Thomas E. Willett, age 62, has served as our Director since March 1999. He is also a Director of our subsidiaries. Mr. Willett received a Bachelor of Science degree from the United States Air Force Academy and a Law degree from Cornell University School of Law. Mr. Willett has been a member of Harris Beach PLLC, a law firm in Rochester, New York, since 1986. Mr. Willett focuses his legal practice in the general corporate area, with an emphasis on securities law matters. Mr. Willett has practiced in the corporate and securities law area for several years and we believe that experience qualifies him for service on our board.

Wesley T. Wood, age 66, has served as our Director since March 1994. He is also a Director of our subsidiaries. Mr. Wood received a Bachelor of Science degree from New York University School of Commerce. Mr. Wood is a Director and President of Marketing Capital Corporation, an international marketing consulting and investment firm which he founded in 1973. Mr. Wood is also an Advisory Board Member of The Center of Direct Marketing at New York University, a member of the Advisory Trustees at Fairfield University in Connecticut, and a Trustee of St. Dominics R.C. Church in Oyster Bay, New York. We believe that Mr. Wood’s long and successful business career well qualifies him for service on our Board.

There are no family relationships between any director, executive officer or any person nominated or chosen by the Board of Directors to become a director or executive officer.

Our Board of Directors unanimously recommends a vote "FOR"

the election by our Class A and Class B stockholders of the foregoing nominees for Director.

CORPORATE GOVERNANCE PRINCIPLES AND BOARD MATTERS

We are committed to maintaining the highest standards of business conduct and corporate governance, which we believe are essential to running our business efficiently, serving our stockholders well and maintaining our integrity in the marketplace. We periodically review our corporate governance policies and practices and compare them to those suggested by various authorities in corporate governance and the practices of other public companies. We also monitor new and proposed rules of the Securities and Exchange Commission, the Nasdaq Stock Market and other regulatory authorities. We may amend our governance policies and procedures when required by law, Nasdaq rules or when we otherwise deem it prudent to do so.

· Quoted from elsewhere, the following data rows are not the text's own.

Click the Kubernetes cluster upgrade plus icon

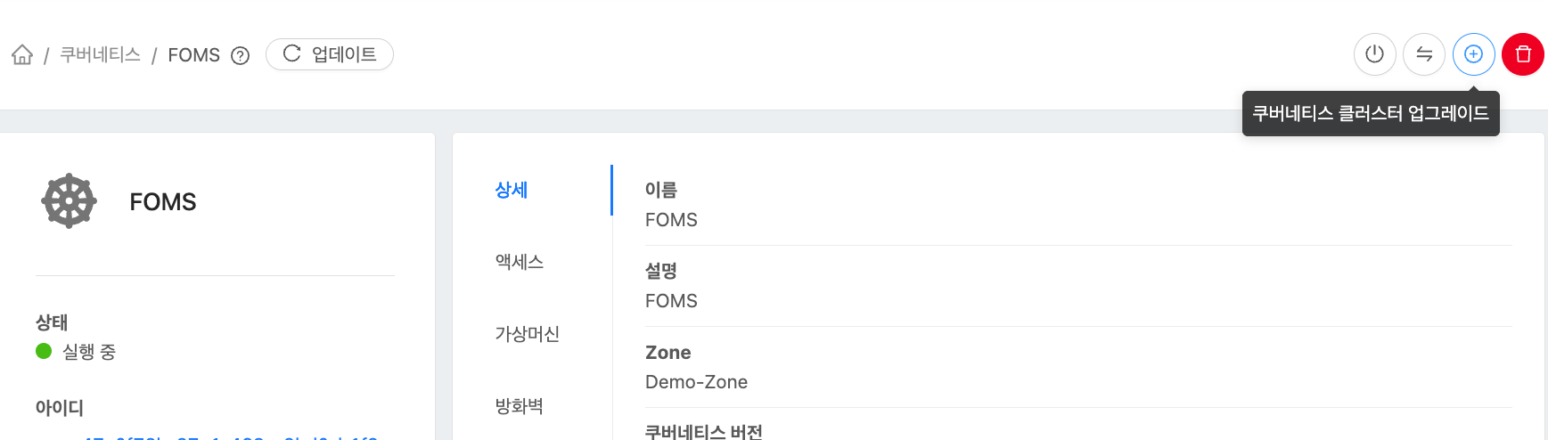tap(1473, 54)
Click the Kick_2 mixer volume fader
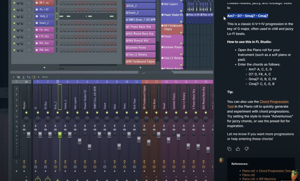Viewport: 300px width, 181px height. [60, 135]
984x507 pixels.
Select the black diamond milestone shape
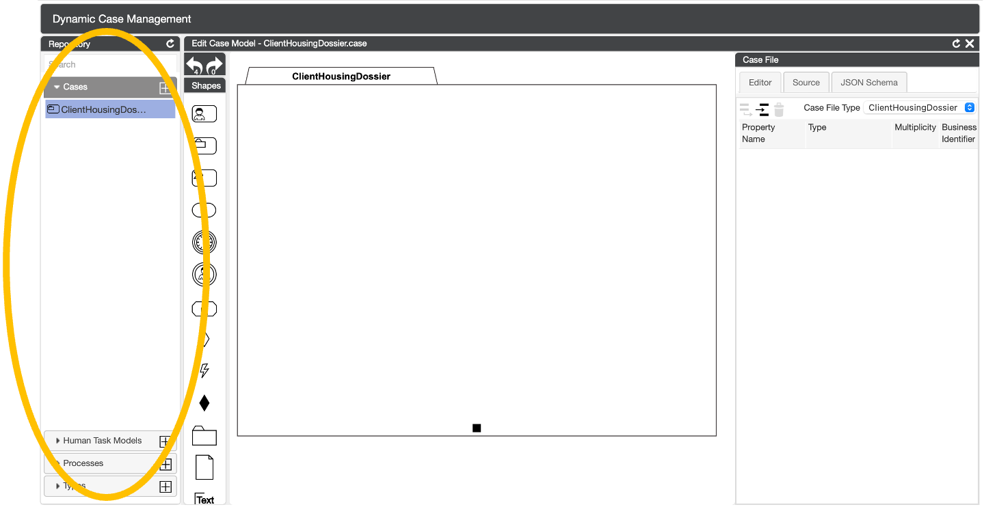point(204,403)
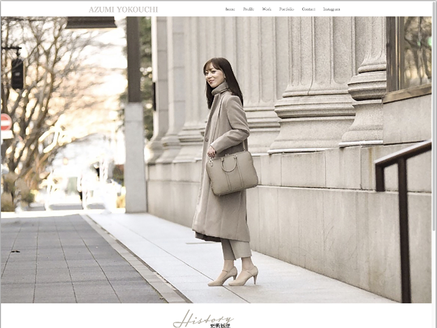
Task: Click the History section heading
Action: tap(203, 319)
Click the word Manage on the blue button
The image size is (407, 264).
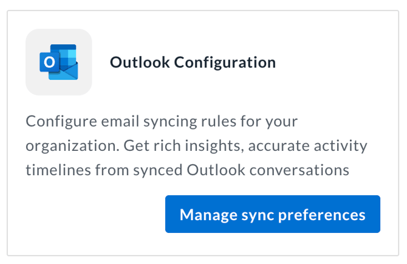(208, 215)
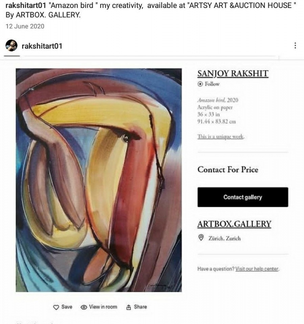Open the three-dot post options menu
Screen dimensions: 304x324
tap(295, 46)
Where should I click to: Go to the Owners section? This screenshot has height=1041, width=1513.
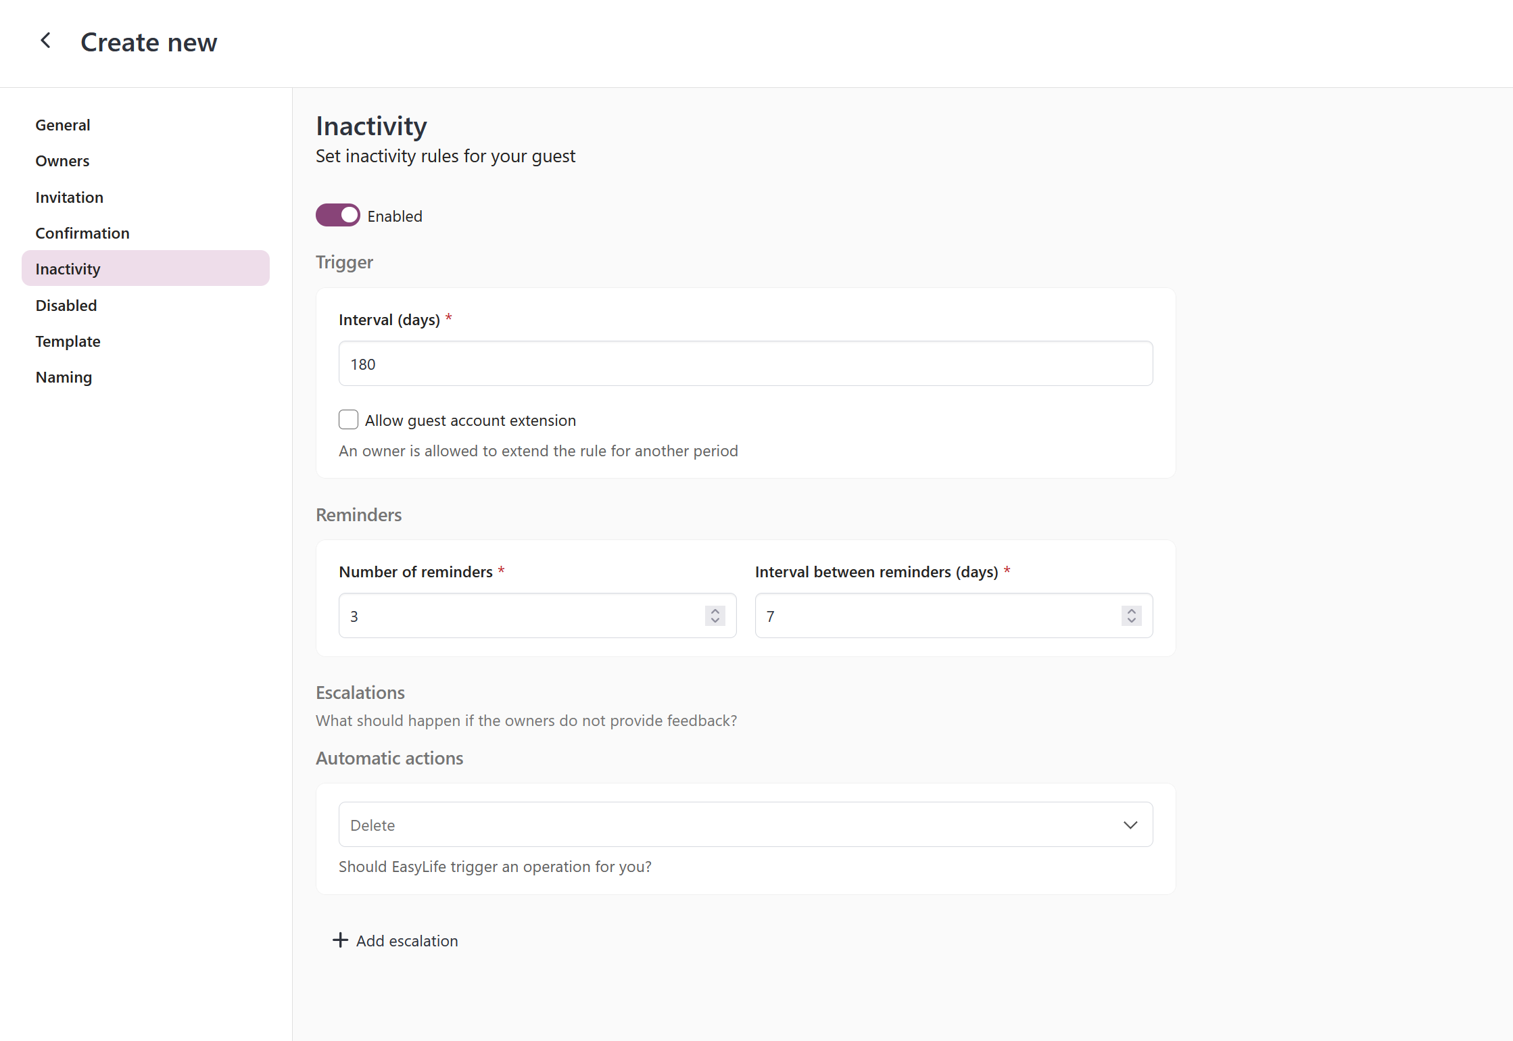click(x=62, y=161)
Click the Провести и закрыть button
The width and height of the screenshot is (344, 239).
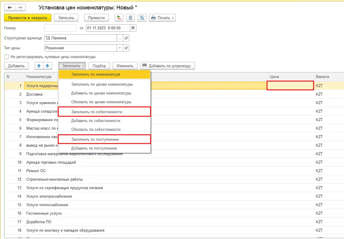click(28, 18)
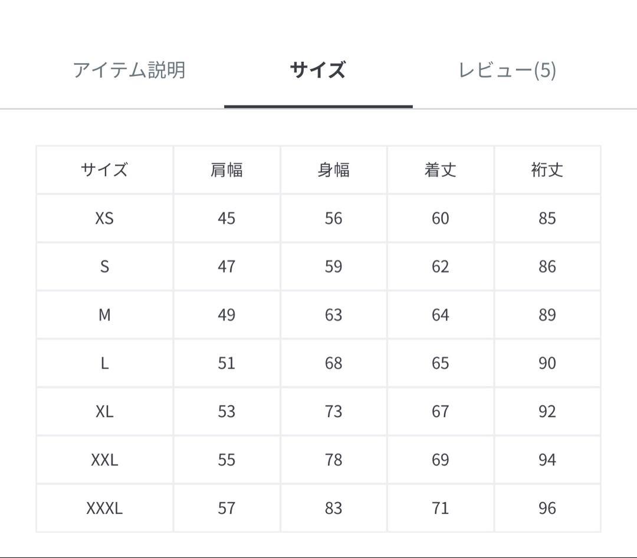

We have an Audit Committee and a Compensation Committee both of which operate under a charter adopted by the Board. Our Audit Committee has procedures in place for the submission of complaints or concerns regarding our financial statement disclosures and other matters. We also have a written code of business conduct and ethics that applies to our directors, officers and employees, and also have a written code of ethics that applies to our principal executive and principal financial officers. Copies of any of these documents are available and will be furnished upon written request and without charge to beneficial holders of our Class A common stock by writing to: Intervest Bancshares Corporation, Attention: Secretary, One Rockefeller Plaza (Suite 400) New York, New York, 10020.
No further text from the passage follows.